Коммерсантъ FM

ВАЖНО НЕ ТО, ЧТО ТЫ ДЕЛАЕШЬ, ВАЖНО — С КЕМ

Иосиф Райхельгауз — режиссер театра одной компании


О чем мужчины говорят на кухне

Русский театр отличается от всякого другого чувством компании. Это не то, что на Западе, где существует жесткая система контрактов. Вроде бы все расписано-записано-оговорено, но контрактом невозможно договориться о любви, обязаться любить партнера по профессии. А если ты его не любишь, если нет взаимного восхищения, то ничего нельзя сотворить, это будет холодно. Так считает Иосиф Райхельгауз.

Семейный портрет

— Иосиф Леонидович, вы мне как-то сказали, что вряд ли кого можете назвать своим другом. Я понимаю, что такое обозначение отношений ко многому обязывает, но, тем не менее, неужели вы человек-одиночка?
— Нет, что вы. Вокруг меня очень много людей. Но я вот задумываюсь и, действительно, вряд ли кого-то могу назвать другом. Впрочем, может быть, и могу. Например, есть у меня давний приятель — Петя Гулько, с которым мы знакомы еще со школьной поры: я пел песню «Орленок, Орленок, взлети выше солнца...», а Петя дирижировал школьным хором. Сейчас он живет в Москве, но мы редко видимся. Последняя наша встреча была такая. Я медленно ехал по Тверской, думая, в какую сторону повернуть, потому что одновременно надо было быть и в театре, и на радио, и на телевидении. Катастрофа! Ехал медленно... Мой девиз вообще — «Отпусти судьбу», тогда ты повернешь именно туда, куда нужно. И навстречу мне по тротуару шел Петя Гулько. Он сел в машину, сразу посетовал, что жутко занят, я ему сказал: «Слушай, давай просто с тобой поговорим!» И стал ехать куда-то — не в театр, не на радио, не на телевидение. Проехали Таганку, вспомнили, как я там работал, как он ко мне приходил... Потом оказались на шоссе Энтузиастов... В результате мы доехали до города Владимира. Оттуда позвонили в Москву нашим родным и близким, чтобы не волновались, остановились в гостинице, поужинали, потом засели в номер и почти всю ночь разговаривали. А наутро поехали в Москву к своим делам и заботам. Вот что это такое: дружба или не дружба? Я просто знаю, что есть такой человек. И все.

Собранные данные =>
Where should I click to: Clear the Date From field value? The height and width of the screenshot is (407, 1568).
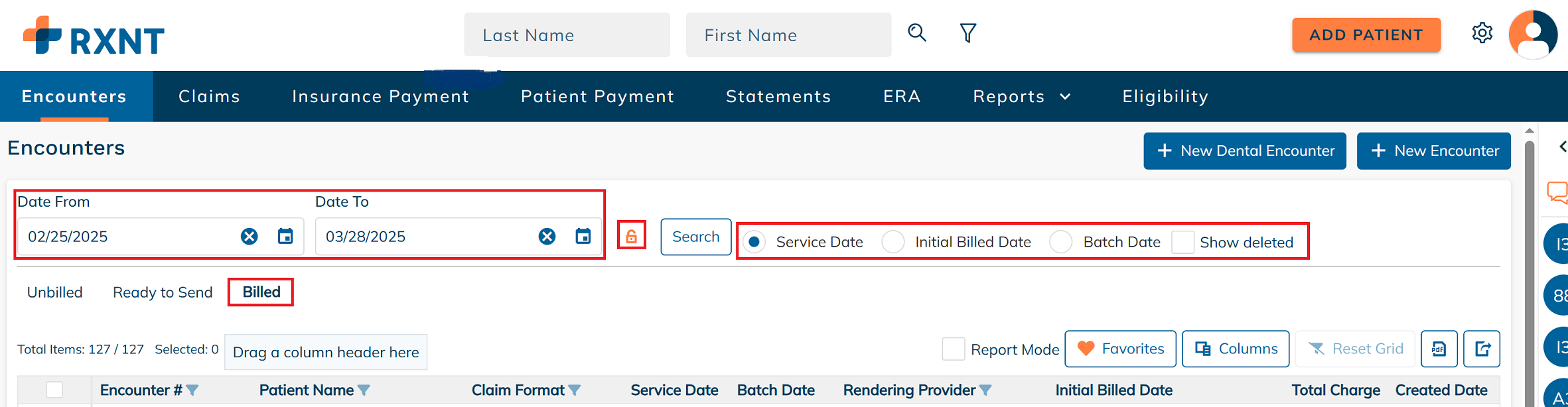249,237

Задание => Воспроизведите без изменений фрагмент интервью, который открывается словами «Семейный портрет» и завершается словами «неужели вы человек-одиночка?». Опирайтесь исключительно на текст интервью.

Образец решения =>
Семейный портрет

— Иосиф Леонидович, вы мне как-то сказали, что вряд ли кого можете назвать своим другом. Я понимаю, что такое обозначение отношений ко многому обязывает, но, тем не менее, неужели вы человек-одиночка?